Whenever I visit my childhood home, I find myself drawn to the old closet at the top of the stairs—the one where my mother kept our family photo albums. I peel back the brown seventies binders, tinged with yellowing inserts, and leaf through photographs of my family.
I see my mom and dad in their first house. My Uncle Jimmy, who died young, helping them fix it. Both sets of grandparents, side by side, laughing at my oldest sister's first birthday. My mother looks beautiful. I see my three sisters with suspicious-looking haircuts giggling by a roadside fair. I see a photo of me around age 8 that I had never seen before. Alone, on a dock, in the middle of a lake with a fishing pole in my hand. I still don’t know who took it.
I was the youngest of four sisters— quiet, bookish, and perpetually watching. I spent a lot of time observing, and somewhere in that stillness I fell in love with story.
Light has always felt a little sacred to me. Sometimes I feel like if I can capture it in just the right way, I can find a way to articulate the tenderness I have for life.

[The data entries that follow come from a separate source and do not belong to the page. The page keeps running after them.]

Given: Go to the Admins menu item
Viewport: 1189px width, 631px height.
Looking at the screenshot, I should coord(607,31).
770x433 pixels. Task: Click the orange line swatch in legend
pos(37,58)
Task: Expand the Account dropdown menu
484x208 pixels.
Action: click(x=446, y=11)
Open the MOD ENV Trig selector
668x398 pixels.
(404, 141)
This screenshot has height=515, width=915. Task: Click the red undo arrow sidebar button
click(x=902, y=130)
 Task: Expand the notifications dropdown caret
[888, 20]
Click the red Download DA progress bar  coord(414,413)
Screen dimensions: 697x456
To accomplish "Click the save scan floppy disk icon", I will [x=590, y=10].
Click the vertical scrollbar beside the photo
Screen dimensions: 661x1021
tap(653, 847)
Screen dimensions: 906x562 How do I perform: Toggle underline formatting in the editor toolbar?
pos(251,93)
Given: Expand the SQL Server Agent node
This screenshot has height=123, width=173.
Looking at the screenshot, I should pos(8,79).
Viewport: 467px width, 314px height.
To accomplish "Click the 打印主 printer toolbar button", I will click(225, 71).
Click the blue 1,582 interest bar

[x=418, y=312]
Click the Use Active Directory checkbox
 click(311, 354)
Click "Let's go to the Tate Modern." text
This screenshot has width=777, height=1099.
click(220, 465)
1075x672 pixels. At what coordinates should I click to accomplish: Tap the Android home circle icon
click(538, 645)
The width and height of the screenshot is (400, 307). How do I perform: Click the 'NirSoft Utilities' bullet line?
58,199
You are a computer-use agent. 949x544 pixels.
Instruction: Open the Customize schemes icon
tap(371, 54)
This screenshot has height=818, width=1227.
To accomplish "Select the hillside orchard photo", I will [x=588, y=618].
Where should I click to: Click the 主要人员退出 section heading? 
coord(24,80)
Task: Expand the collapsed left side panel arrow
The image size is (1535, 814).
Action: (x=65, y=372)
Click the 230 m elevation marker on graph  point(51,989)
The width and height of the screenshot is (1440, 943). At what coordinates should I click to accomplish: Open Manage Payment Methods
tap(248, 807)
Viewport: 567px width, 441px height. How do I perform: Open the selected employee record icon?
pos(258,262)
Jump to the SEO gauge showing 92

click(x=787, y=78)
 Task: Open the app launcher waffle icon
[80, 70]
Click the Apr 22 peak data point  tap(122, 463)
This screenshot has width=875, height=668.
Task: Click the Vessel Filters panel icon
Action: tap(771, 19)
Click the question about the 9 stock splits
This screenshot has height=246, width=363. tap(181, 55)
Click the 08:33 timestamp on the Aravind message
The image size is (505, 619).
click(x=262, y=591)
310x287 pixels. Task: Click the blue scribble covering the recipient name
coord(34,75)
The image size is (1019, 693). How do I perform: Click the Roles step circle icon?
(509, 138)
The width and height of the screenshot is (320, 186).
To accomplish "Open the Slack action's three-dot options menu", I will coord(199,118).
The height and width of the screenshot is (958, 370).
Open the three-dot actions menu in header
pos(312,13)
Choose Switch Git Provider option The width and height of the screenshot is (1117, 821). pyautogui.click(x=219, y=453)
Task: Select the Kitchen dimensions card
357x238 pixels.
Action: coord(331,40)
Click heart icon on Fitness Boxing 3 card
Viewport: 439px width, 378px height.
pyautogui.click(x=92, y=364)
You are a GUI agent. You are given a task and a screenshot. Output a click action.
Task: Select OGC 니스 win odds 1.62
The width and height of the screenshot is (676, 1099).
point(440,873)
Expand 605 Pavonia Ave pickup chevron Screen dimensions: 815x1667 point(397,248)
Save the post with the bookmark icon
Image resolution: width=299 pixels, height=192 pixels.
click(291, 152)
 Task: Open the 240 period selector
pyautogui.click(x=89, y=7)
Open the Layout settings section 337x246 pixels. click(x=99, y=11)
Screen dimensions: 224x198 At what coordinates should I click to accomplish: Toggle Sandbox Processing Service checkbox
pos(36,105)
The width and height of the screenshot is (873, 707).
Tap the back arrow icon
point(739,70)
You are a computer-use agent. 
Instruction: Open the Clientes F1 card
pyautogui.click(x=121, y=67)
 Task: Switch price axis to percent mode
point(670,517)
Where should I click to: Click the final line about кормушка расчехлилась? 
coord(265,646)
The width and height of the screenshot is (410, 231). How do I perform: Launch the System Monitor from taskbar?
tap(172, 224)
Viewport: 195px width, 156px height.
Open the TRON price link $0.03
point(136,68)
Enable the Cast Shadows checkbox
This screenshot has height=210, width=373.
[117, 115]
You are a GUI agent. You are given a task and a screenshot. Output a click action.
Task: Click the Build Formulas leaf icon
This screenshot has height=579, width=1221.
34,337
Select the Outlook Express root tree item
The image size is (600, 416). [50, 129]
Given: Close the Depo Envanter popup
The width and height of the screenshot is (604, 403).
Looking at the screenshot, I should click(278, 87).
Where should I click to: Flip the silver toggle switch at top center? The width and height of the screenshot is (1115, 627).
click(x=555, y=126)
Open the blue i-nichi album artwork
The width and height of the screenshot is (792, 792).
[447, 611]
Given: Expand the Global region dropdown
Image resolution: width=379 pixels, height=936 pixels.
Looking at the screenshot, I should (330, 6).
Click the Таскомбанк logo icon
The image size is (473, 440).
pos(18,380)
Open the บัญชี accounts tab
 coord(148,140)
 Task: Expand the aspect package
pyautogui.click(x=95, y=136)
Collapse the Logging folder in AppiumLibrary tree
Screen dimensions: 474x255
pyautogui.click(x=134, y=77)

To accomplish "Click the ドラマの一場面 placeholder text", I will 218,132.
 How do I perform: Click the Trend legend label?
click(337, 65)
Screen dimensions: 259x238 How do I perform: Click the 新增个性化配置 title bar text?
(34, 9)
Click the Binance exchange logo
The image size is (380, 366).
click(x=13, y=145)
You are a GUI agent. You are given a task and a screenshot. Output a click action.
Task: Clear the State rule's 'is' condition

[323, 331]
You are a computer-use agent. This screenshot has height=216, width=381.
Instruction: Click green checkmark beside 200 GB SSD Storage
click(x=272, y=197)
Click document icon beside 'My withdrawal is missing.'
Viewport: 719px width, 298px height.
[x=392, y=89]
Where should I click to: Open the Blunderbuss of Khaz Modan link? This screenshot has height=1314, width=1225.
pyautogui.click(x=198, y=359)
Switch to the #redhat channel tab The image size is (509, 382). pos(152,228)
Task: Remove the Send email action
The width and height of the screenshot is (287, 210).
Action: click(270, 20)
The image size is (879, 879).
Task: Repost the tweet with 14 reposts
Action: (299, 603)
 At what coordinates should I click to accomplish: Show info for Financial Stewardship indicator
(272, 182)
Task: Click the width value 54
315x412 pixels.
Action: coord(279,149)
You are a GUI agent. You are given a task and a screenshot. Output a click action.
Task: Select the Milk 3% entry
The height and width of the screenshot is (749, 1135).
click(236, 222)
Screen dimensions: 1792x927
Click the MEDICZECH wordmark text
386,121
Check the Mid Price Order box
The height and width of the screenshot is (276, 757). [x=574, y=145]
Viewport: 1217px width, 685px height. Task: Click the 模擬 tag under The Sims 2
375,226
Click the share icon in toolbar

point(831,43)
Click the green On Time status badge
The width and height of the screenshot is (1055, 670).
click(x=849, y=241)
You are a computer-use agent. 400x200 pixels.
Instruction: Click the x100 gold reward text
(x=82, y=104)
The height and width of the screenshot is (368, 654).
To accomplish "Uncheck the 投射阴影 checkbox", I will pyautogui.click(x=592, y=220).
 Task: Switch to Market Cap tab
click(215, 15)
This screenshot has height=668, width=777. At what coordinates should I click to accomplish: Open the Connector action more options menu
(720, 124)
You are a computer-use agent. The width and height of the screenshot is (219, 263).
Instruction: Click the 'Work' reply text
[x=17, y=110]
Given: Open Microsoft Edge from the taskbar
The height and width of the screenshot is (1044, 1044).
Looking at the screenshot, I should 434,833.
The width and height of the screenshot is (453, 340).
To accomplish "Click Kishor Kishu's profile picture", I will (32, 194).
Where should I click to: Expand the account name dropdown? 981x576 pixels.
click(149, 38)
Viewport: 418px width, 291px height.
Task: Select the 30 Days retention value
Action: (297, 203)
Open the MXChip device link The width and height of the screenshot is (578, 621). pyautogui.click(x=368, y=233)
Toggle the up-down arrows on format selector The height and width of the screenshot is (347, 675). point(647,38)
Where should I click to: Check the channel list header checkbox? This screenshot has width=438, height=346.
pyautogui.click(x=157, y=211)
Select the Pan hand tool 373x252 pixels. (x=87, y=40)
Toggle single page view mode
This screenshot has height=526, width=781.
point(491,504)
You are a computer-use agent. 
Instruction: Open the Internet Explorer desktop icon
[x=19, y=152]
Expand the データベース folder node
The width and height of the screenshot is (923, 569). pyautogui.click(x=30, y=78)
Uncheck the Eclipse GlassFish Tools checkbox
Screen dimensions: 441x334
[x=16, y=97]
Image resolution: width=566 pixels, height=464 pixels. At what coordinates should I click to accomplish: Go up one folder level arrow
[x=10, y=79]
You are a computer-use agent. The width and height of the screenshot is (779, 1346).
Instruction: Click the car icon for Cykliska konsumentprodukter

I first fell in love with photography while studying at the University of Texas, where I studied under Magnum and UN photographers. I was always trying to reconcile my deep love for beauty with my care for the people of the world. Photography felt like a way to do both.
After university I moved to Los Angeles, started a social justice magazine, and assisted film directors. Then I fell in love with a man who loved poetry and plants. We escaped to a little farm in Southern Oregon — flower gardens, salmon in the river behind the house, wide open sky. It was beautiful and it was too quiet. I found out I needed stories around me.
If my childhood home were to burn down, those dusty albums would be the first thing I'd gather into my arms. They hold our stories. Our personalities. Our love.
That's what I want to create for you. Something honest. Something that lasts. Even in the chaos. Even through the tears. This is our one precious life (that I know of). What could be more beautiful than turning it into art?